CO2排出係数(原単位)への傾倒はカーボンニュートラル達成への最適解か否か?

脱炭素への取組みにおいて、CO2削減目標については「○○○○年比△△パーセント削減」といった排出量による目標設定(総量規制)が一般的である。

日本においても、2030年において2013年比46%減という目標を掲げており、電力会社等の多排出企業においては上記目標と整合性を持たせる削減計画がプレスリリースされている。

「グリーンウォッシュ」と批判される石炭火力へのアンモニア混焼についても、多排出企業の自覚を持って技術開発に取り組んでいると想像に難くない。ところが…

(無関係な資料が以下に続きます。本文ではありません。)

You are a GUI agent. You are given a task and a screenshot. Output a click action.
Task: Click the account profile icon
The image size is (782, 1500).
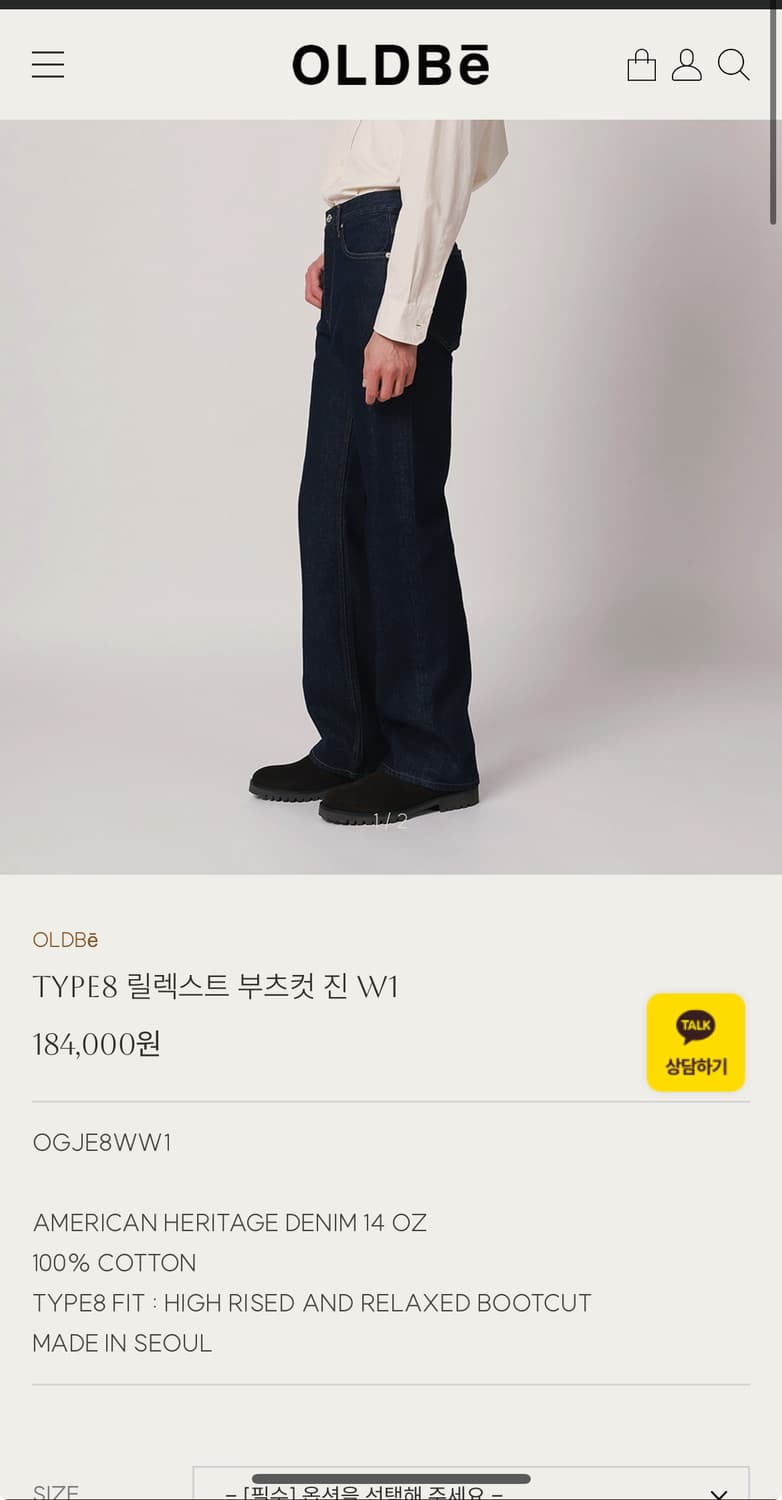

上記記事を契機に、所謂"環境正義"側に位置する学者、コメンテーターを中心に日本を「再エネ後進国」「2011年の地点では日本よりも石炭火力比率が高かった英国が脱石炭を達成したのに、日本と来たら…」等と罵るポストがX上で乱立した。

発言者に対して、一部「アジアを中心に石炭火力発電の発電量は伸びている」「エネルギーセキュリティー上、資源小国の日本が脱石炭へ舵を切るのは好ましくない」という反論を述べていたが、彼らが反論を以下論理により上手くかわした。

「CO2排出係数(原単位)で言えば、日本はじきに中国に抜かれる」だから日本はさっさと脱石炭しろ。係数を可及的速やかに下げるにはそれが最適解。いつまでも石炭火力を温存するのはバカ。

世界最大のCO2排出国は中国である事は既知であるが、再エネ・蓄電池のあらゆるサプライチェーンを握っており、特に太陽光発電の開発速度が凄まじく、上記のCO2排出係数(原単位)による比較では、日本を追い越す勢いであるとのこと。

…………はて?

そりゃそうだ。個人的には「はて?」と言わざるを得ない。カーボンニュートラル(以下CN)達成にはCO2の排出量を減らさないと意味がないのでは?
誰もが感じる事であろう。
現に、中国、インド等ではCO2排出量は増え続けているのは言うまでもない。

今回は上記の排出係数が達成の為に本当に適切かどうか、私見を投下する事としたい。


(1) CO2排出係数(原単位)を用いる理由

以下(リンク参照)、GHG排出量のスコープ2において、電力由来のCO2排出量の計算に排出係数(原単位)を用いるためである。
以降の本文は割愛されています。